Subject: Re: `Large Inodes'
To: Charles M. Hannum <firstname.lastname@example.org>
From: Bill Studenmund <email@example.com>
Date: 03/26/1999 10:05:51
On Fri, 26 Mar 1999, Charles M. Hannum wrote:
> The problem I have with the proposal is not quite what other people
> have indicated -- that they want to change the time stamp format, or
> add ACLs, or whatever.
> The problem I have with it is that it's a `Berkeley abstraction'. You
> obviously have a specific problem that you want to solve, and rather
> than stating that problem, you've attempted to come up with some
> `general' abstraction to encompass it -- one which, in all likelihood,
> isn't anywhere near general enough to handle the next task.
Quite possibly true. :-)
> Furthermore, if I understand the problem you're actually trying to
> solve, I think the `large inode' solution is an exceptionally poor way
> to solve it. If you're stacking something on top of FFS, there's no
> reason the stacked layer can't keep its data elsewhere.
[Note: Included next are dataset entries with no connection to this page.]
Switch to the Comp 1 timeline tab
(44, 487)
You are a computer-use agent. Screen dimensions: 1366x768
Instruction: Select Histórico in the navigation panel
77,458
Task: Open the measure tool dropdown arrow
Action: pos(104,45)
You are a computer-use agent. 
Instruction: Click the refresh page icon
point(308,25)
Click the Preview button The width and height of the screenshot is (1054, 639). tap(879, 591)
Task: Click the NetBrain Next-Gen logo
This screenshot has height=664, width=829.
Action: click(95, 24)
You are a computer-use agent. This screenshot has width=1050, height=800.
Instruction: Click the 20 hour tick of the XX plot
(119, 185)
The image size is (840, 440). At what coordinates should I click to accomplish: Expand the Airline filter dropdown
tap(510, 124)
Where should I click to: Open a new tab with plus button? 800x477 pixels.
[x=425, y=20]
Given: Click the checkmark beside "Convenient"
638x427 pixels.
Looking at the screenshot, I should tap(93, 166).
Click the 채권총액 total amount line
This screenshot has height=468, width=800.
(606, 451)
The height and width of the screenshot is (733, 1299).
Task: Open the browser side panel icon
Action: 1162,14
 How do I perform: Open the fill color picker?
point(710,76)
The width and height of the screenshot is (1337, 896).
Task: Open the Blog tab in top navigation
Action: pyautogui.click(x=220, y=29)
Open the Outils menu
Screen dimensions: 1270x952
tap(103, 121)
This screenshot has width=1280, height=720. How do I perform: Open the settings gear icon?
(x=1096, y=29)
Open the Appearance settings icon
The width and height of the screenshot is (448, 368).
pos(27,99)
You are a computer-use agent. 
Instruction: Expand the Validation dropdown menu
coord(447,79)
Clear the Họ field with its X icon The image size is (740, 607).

This is,
> actually, the whole *point* of stacked VFS layers. This data simply
> doesn't belong in FFS at all.
And where else are we supposed to store this info?
I only see 4 answers to "where do we put overlay inode info." They are:
1) In reserved space in the inode - that's what we're proposing.
2) In a seperate stream off of the file, a la MacOS resource forks or
NTFS's ability to store restoures forks. My concern with our application
using this is the cleanest way I've thought of to impliment it in ufs is
to make one file's inode refer to another inode, which would hold that
fork's data. On the current systems we have, we already have to crank up
the number of inodes in the fs just to hold what we have. We have fs's
with about 10 million inodes on them. If we have to have two inodes per
file, it's even worse.
(we chould build the other fork reading into ffs, but then I don't think
it'd still be ffs :-)
3) In the front of the file, say as a 256 byte header. This solution has
two problems. First, for the migration problem, we want to totally zap
files off of disk. If we store our header in the file, we'll have to keep
at least one frag around. That seems wasteful. Second, we have to keep
accesses from reading/writing that area (not hard, but an extra step).
Third, restoring would be tricky. dump reads the disk info, so would see
our data. But restore writes, so it couldn't store it.
4) In another file system. This idea, while possibly quite sensable for
other forms of overlay VFS, gives me great pause here. First off, it is
even more overhead space, and also it means TWO things have to bet backed
up at once. That's an added hassle for the machine room, and strikes me as
an added point of failure.
Can you think of anywhere else we can store the data?